Tout saisir : la musique de Gustav Mahler

Par Stephen Oles
22 mai 2023 16:29 Mis à jour: 25 mai 2023 09:30

La symphonie classique – pièce pour orchestre, généralement en quatre mouvements contrastés – a été tellement perfectionnée par Mozart et Joseph Haydn à la fin du XVIIIe siècle que Beethoven, lorsqu’il est arrivé, a dû bousculer les choses pour s’imposer.

Les symphonies de Beethoven ont brisé le moule classique – ou plutôt l’ont prolongé par des changements soudains d’humeur et de tempo exprimant des émotions puissantes et personnelles. Sa Symphonie no 9 a surpris le public par sa durée sans précédent, bien supérieure à une heure, par l’utilisation inédite de chanteurs et d’un chœur, et par ses harmonies si inhabituelles qu’un critique avait attribué les « fausses notes » à la perte d’acuité auditive du compositeur.

Après la mort de Beethoven, Brahms, Tchaïkovski, Bruckner et d’autres ont donné à la symphonie de nouvelles orientations, mais la forme semblait épuisée à l’époque de Gustav Mahler (1860-1911). Tout ce qui pouvait être fait avec une symphonie avait déjà été fait.
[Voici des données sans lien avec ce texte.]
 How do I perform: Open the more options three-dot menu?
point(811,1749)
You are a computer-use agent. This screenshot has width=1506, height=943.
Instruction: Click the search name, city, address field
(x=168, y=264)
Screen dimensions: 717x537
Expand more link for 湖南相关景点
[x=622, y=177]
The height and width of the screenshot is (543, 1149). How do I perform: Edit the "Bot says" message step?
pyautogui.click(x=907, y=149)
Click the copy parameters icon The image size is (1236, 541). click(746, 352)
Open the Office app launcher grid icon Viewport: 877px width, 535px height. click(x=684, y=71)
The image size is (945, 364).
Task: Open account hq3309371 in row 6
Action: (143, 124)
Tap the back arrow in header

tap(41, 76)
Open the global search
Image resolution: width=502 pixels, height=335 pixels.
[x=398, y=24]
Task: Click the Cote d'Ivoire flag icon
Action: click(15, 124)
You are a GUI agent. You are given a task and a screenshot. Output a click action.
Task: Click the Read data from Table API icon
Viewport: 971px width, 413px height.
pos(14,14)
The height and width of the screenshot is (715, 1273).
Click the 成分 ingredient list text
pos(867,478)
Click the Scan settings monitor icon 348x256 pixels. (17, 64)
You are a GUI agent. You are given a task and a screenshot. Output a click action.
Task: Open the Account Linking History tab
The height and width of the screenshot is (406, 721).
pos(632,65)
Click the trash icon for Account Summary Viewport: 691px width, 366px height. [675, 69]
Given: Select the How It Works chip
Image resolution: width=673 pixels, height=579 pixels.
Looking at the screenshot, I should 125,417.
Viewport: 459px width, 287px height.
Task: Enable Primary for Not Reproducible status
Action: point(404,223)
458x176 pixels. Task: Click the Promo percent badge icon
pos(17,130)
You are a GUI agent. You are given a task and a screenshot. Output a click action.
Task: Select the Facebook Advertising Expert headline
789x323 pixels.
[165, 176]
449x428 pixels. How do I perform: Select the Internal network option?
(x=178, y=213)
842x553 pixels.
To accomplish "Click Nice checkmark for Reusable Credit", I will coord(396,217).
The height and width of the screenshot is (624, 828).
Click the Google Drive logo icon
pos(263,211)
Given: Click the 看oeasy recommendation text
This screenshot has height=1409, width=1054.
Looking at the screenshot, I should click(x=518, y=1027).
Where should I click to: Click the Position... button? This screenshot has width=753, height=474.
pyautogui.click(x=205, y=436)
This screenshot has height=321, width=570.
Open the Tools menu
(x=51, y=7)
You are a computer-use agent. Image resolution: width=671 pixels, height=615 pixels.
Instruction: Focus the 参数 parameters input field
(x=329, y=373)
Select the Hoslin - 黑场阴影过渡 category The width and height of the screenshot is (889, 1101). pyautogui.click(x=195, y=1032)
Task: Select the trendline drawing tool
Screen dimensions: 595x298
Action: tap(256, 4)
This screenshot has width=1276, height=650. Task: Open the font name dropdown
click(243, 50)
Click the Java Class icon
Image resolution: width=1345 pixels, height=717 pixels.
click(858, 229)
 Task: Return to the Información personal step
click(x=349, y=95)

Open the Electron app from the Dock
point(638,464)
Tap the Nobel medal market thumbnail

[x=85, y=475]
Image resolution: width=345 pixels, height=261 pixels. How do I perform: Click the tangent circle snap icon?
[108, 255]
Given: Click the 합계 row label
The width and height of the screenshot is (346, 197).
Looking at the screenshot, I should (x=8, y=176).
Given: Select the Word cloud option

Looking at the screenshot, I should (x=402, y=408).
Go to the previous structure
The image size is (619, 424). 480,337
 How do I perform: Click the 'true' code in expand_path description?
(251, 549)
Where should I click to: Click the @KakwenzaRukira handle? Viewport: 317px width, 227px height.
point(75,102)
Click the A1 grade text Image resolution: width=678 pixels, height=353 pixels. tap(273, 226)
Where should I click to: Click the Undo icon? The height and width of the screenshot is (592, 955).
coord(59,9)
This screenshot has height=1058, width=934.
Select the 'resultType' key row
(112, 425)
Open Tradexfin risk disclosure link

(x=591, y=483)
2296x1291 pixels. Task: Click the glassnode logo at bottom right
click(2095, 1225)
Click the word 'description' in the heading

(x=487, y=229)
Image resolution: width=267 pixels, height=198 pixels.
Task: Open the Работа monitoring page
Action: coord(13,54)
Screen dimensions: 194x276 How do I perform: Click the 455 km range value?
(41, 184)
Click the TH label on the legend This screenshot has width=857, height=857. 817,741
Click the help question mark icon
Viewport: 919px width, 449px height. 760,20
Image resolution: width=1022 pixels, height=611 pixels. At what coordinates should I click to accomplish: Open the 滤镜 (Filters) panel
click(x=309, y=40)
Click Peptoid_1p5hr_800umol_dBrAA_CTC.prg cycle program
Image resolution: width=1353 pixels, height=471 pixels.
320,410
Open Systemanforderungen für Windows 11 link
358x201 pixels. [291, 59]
Mais Mahler voulait écrire des symphonies. Le défi était d’autant plus difficile à relever qu’il était un compositeur à temps partiel. Son travail de jour, en tant que l’un des chefs d’orchestre les plus acclamés et les plus recherchés de son époque, l’occupait tellement qu’il n’avait le temps de composer que pendant les vacances d’été.

Le refuge pour composer de Gustav Mahler au lac Attersee en Autriche (Photo éditée en couleur par Thomas Ledl/CC BY-SA 3.0 AT)

À partir de 1893, Mahler a passé ses étés à écrire ses symphonies dans la paisible campagne autrichienne. La nature a toujours inspiré sa créativité. Le reste de l’année, il dirige en Europe ainsi qu’en Amérique et est directeur musical, à plusieurs reprises, de l’Opéra de Vienne, du Metropolitan Opera de New York et de l’Orchestre philharmonique de New York.

Relever le défi

Photographie de cabinet de Gustav Mahler, 1893, par Leonhard Berlin-Bieber (Domaine public)

Lorsque les pommes sur les branches inférieures d’un pommier ont été cueillies – comme l’était la forme symphonique à l’époque de Mahler – il faut une grande échelle pour atteindre les fruits restants au sommet. Le jeune compositeur a trouvé son échelle dans deux éléments musicaux qu’il savait pouvoir pousser encore plus loin que ses prédécesseurs : l’immensité et l’intensité.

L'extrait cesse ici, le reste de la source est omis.